28. The Full Bench followed an earlier decision of our High Court to which I have already referred, namely, Manilal's case (3). It was held in that case that where parties to a suit refer their disputes to arbitration without the intervention of the Court and an award is made, an application to pass a decree in terms of the award is an application to record a compromise within the meaning of this rule. With regard to this decision the learned commentator of Mulla's Code of Civil Procedure observes:
This decision dissents from the Calcutta decision according to which in such a case the Court should not take any notice of the award and the suit may be proceeded with on the application of either party. It is submitted, with respect, that the view taken by the Calcutta High Court is correct.
an opinion in which with due respect I concur.

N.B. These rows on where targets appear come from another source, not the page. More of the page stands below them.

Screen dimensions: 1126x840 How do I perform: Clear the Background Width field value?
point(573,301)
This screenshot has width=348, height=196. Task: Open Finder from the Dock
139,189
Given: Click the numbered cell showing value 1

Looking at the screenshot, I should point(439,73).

In my opinion it is far more consistent and logical to hold that Section 89, makes it obligatory that all references to arbitration whether by an order in suit or otherwise and all proceedings thereunder are governed by the provisions contained in the second schedule except where the Arbitration Act or any other law of acbitration applies and that notwithstanding the use of the word 'may' in the second schedule. After all, parties are not bound to go to arbitration. But if they want to do so and to that extent seek a decision of a private tribunal then they must proceed in the manner indicated in Section 89, Civil P.C. If they do not, the arbitration is bad. What is the hardship?

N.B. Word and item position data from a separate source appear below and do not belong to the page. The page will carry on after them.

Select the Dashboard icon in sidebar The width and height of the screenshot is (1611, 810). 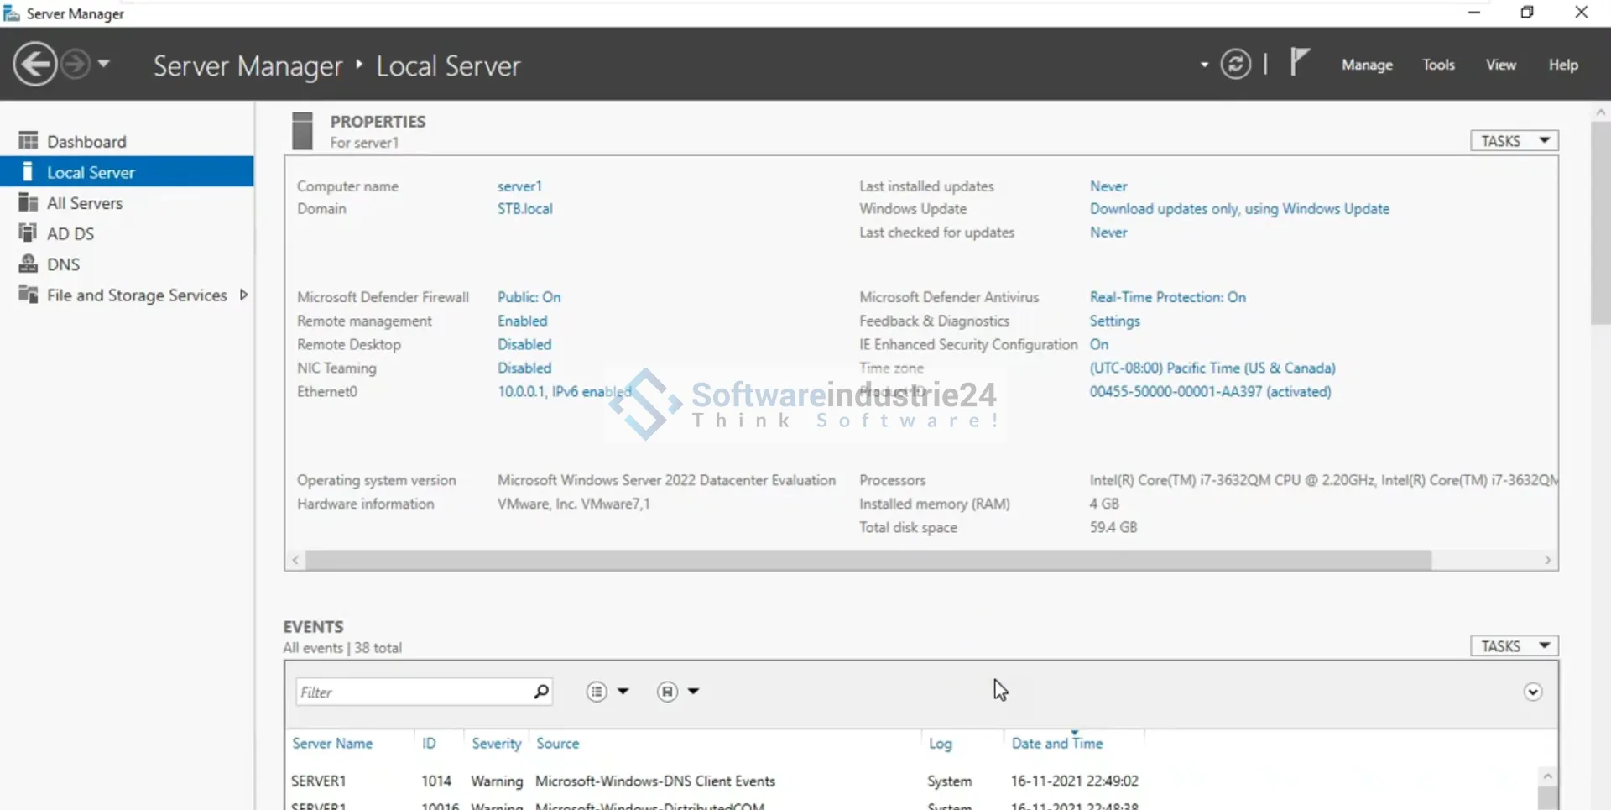(29, 141)
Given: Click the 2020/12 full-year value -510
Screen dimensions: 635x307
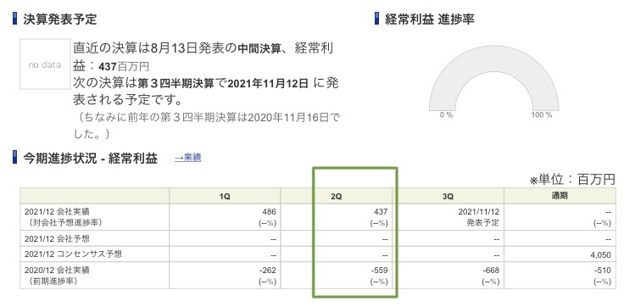Looking at the screenshot, I should pos(602,271).
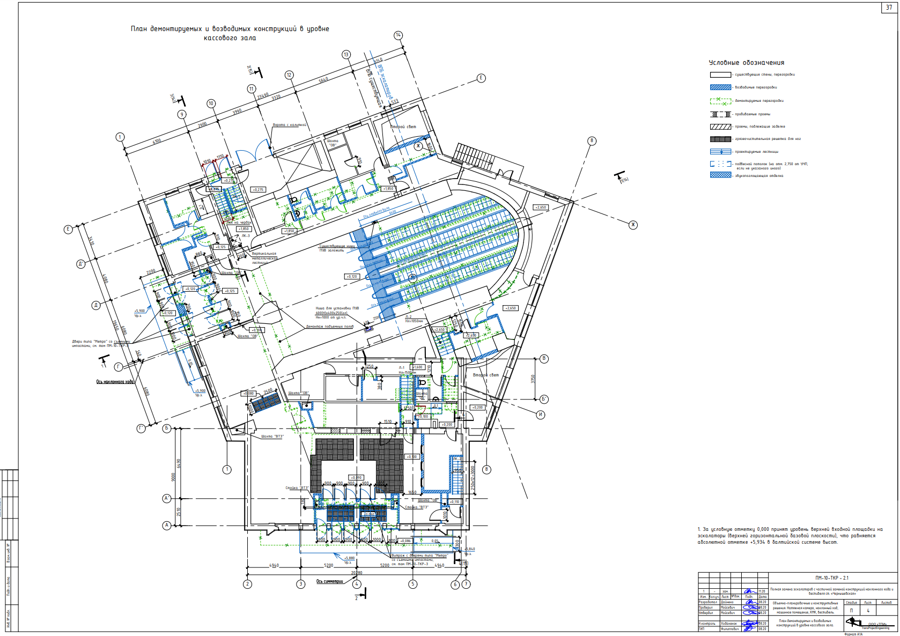Click the diagonal-hatched sealed openings symbol
Image resolution: width=900 pixels, height=636 pixels.
pyautogui.click(x=720, y=127)
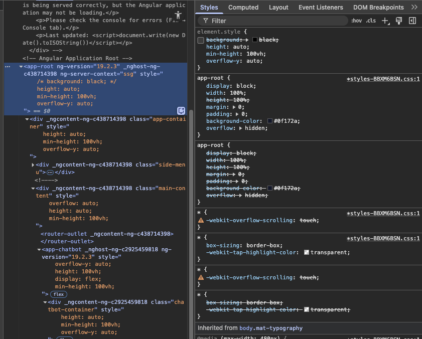
Task: Open Element Classes via the .cls icon
Action: [x=370, y=20]
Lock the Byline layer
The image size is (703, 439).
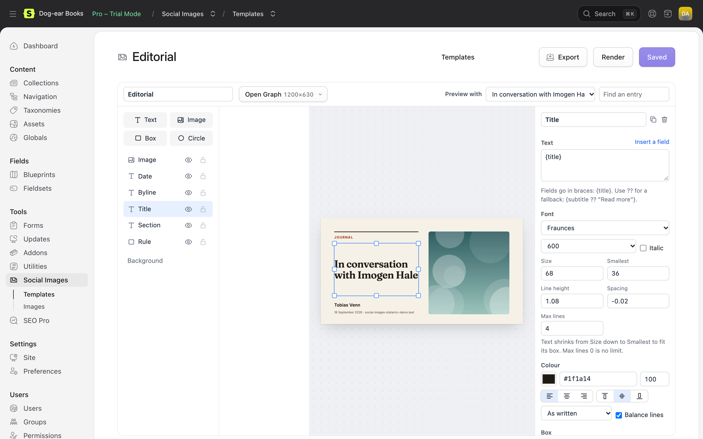pos(203,192)
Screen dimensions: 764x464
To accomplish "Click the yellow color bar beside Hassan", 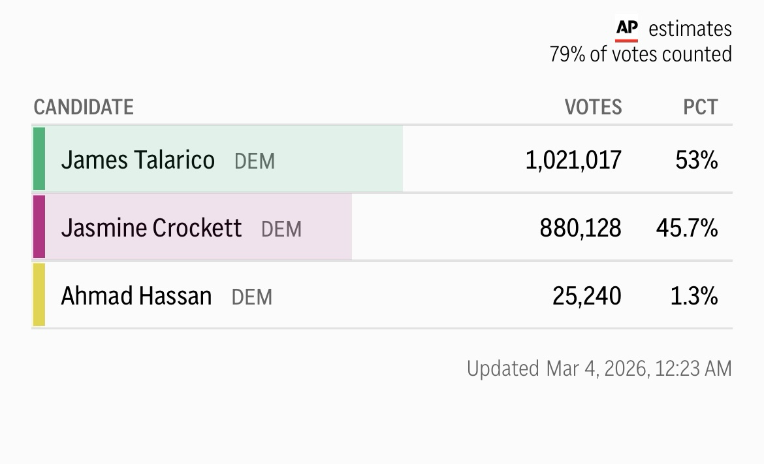I will click(x=39, y=295).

29. A case decided by the Patna High Court has been referred to and it is Kokil Singh v. Ramasray Prasad A.I.R 1942 Pat. 48. In that case, the parties came to an agreement to arbitration in a pending suit and applied the same day to the Court to withdraw the suit. The suit was accordingly dismissed and an award was made and filed under paras. 20 and 21. This case is inapplicable to the facts of the present case. But if that decision means that an agreement of reference to arbitration in a pending suit by itself is a valid agreement and can be filed under para 17 then with all respect to the learned Judges I am unable to agree with it. The judgment, however, proceeds upon the ground that the suit was at an end but the agreement to rifer to arbitration stood, and it was open to the parties to get their suit dismissed by consent. That being done the whole matter was at large. With regard to this decision I may say that it can only be supported on the ground pointed out by the learned commentator of Mulla's Code of Civil Procedure. Says he:
for the ageement was virtually conditional and the Court surrendered its jurisdiction by allowing the suit to be withdrawn.

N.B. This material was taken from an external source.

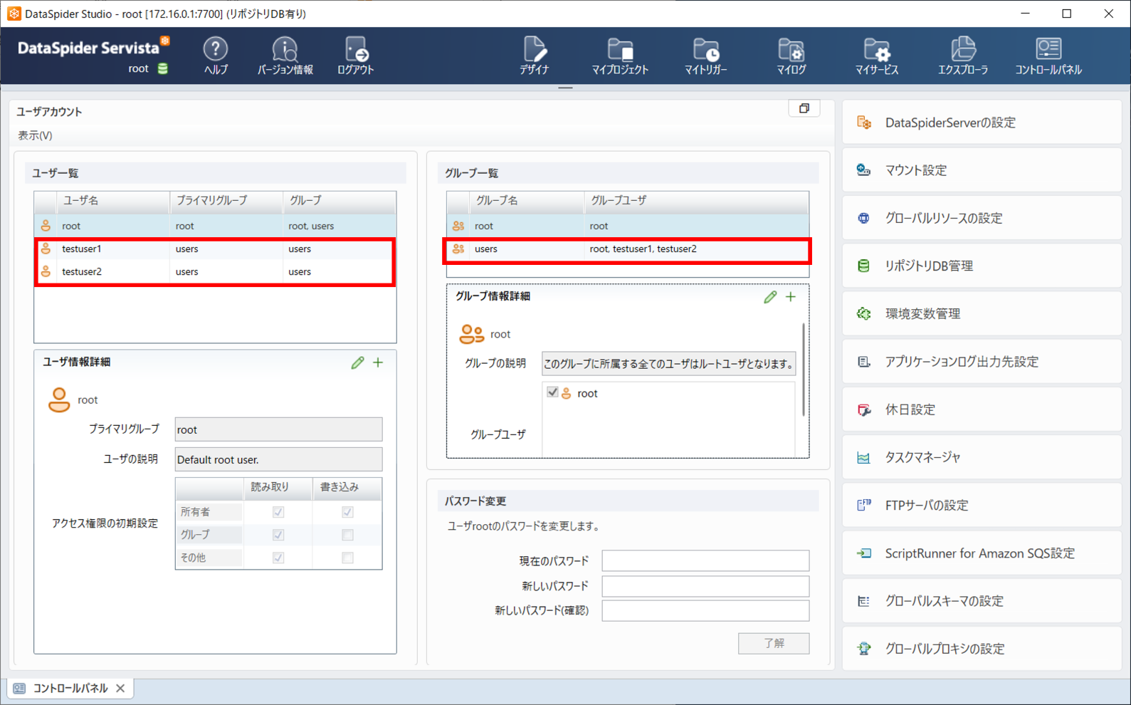Screen dimensions: 1131x705
Task: Open マイプロジェクト from the top toolbar
Action: (620, 56)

30. This caso is one more illustration of the state of doubt and uncertainty in which the law of arbitration undoubtedly lies. The framers of the Code in dealing with Section 83 observed that the provisions of the Code of 1882 relating to arbitration had been transferred with certain modifications to a separate schedule (Schedule 2) 'in the hope that at no distant date they may be transferred into a comprehensive Arbitration Act.' Unfortunately that hope has not yet been realized. I think it is high time that those responsible for legislation in this country should seriously consider the advisability of taking early steps to revise the law of arbitration. In my opinion the summons must fail and must be discharged with costs. Counsel certified.